WHAT NEEDS TO BE DONE >> Skip all pictures; return exactly the lines from the one containing "This screenshot has height=400, width=530." through the end of the data.

TASK INPUT >>
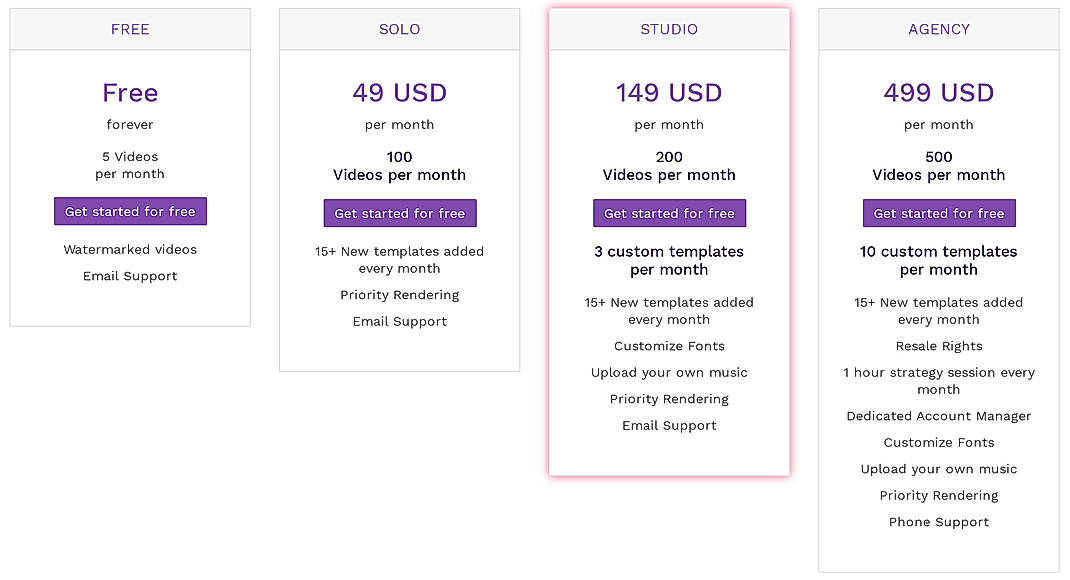The image size is (1070, 580).
Task: Click Customize Fonts in the Agency plan
Action: pyautogui.click(x=938, y=442)
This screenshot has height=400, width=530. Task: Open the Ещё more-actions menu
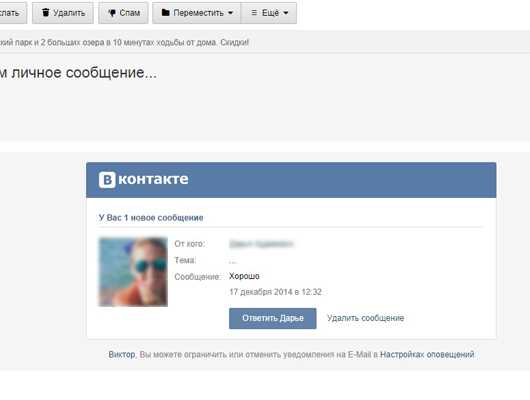[x=269, y=13]
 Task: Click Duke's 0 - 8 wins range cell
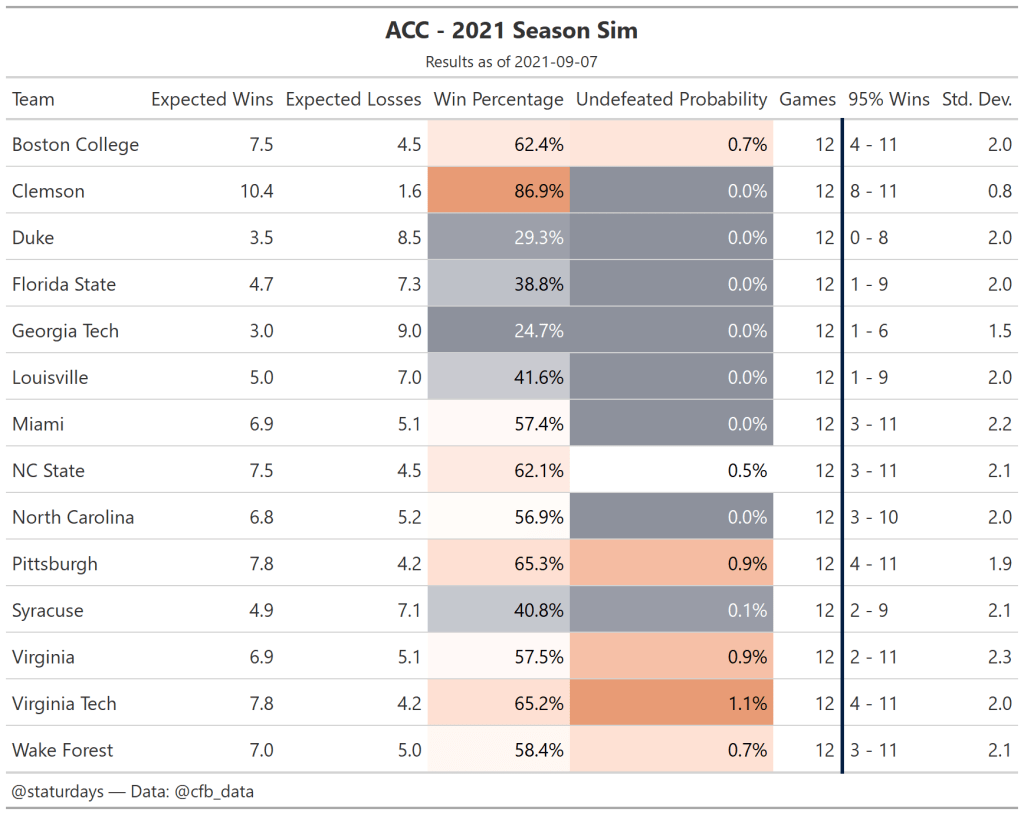point(868,237)
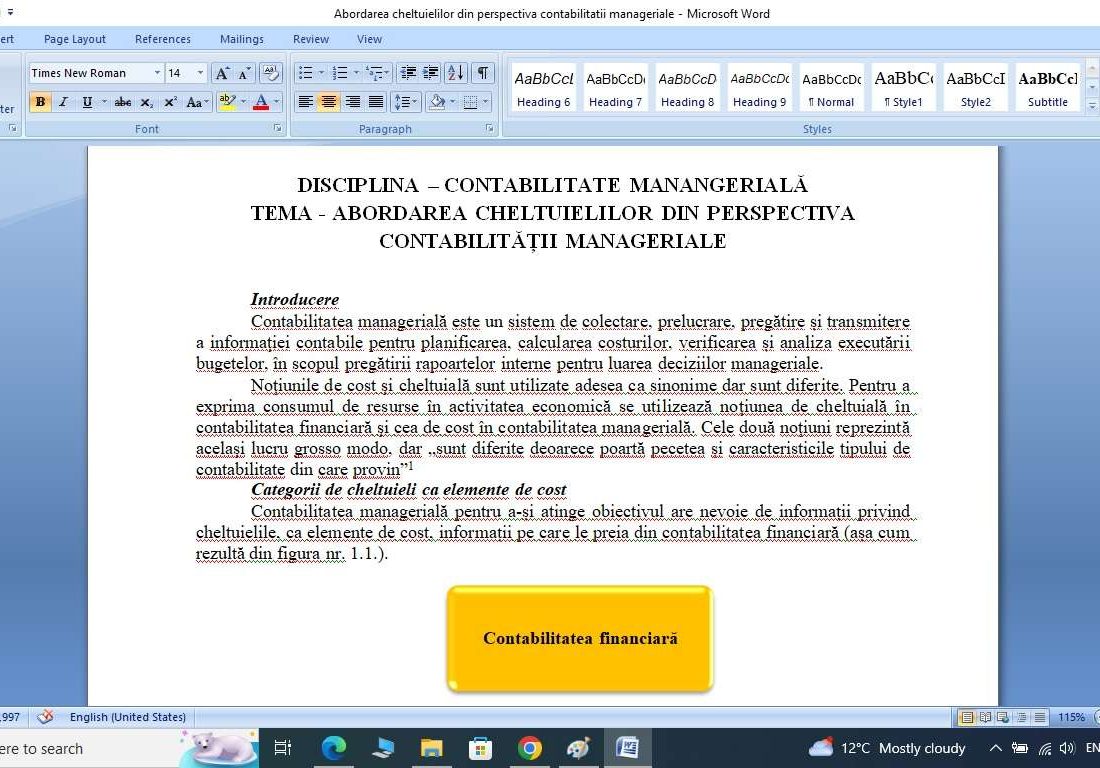Open the Times New Roman font dropdown
This screenshot has width=1100, height=768.
pos(157,73)
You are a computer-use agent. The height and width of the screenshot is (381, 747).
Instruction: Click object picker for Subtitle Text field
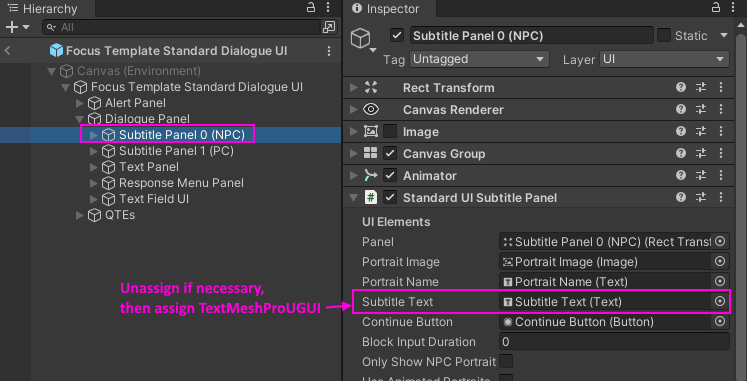[x=720, y=301]
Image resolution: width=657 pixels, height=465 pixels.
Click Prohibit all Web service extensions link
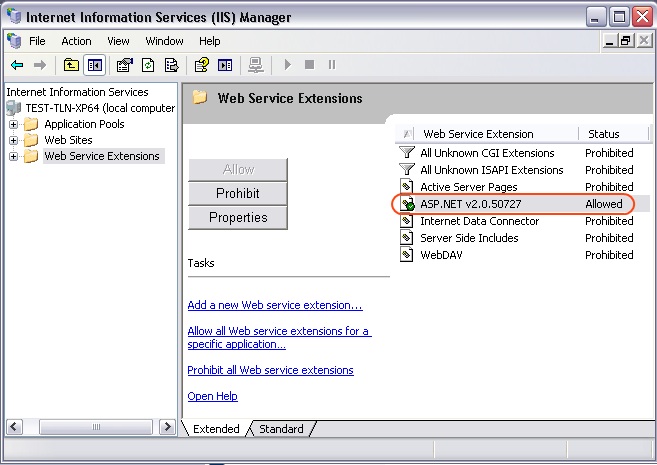[270, 370]
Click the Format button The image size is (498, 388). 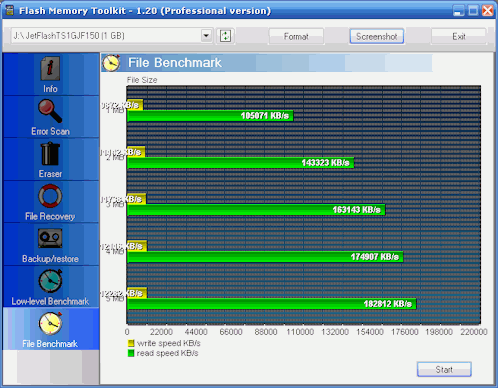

TASK SOLUTION >>
This screenshot has height=400, width=530. Task: Open the Ещё more-actions menu
[x=269, y=13]
 Task: Click Duke's 0 - 8 wins range cell
point(868,237)
Open the Times New Roman font dropdown
This screenshot has width=1100, height=768.
pos(157,73)
You are a computer-use agent. The height and width of the screenshot is (381, 747).
Instruction: Click object picker for Subtitle Text field
[x=720, y=301]
Image resolution: width=657 pixels, height=465 pixels.
Click Prohibit all Web service extensions link
[270, 370]
Click the Format button The image size is (498, 388). 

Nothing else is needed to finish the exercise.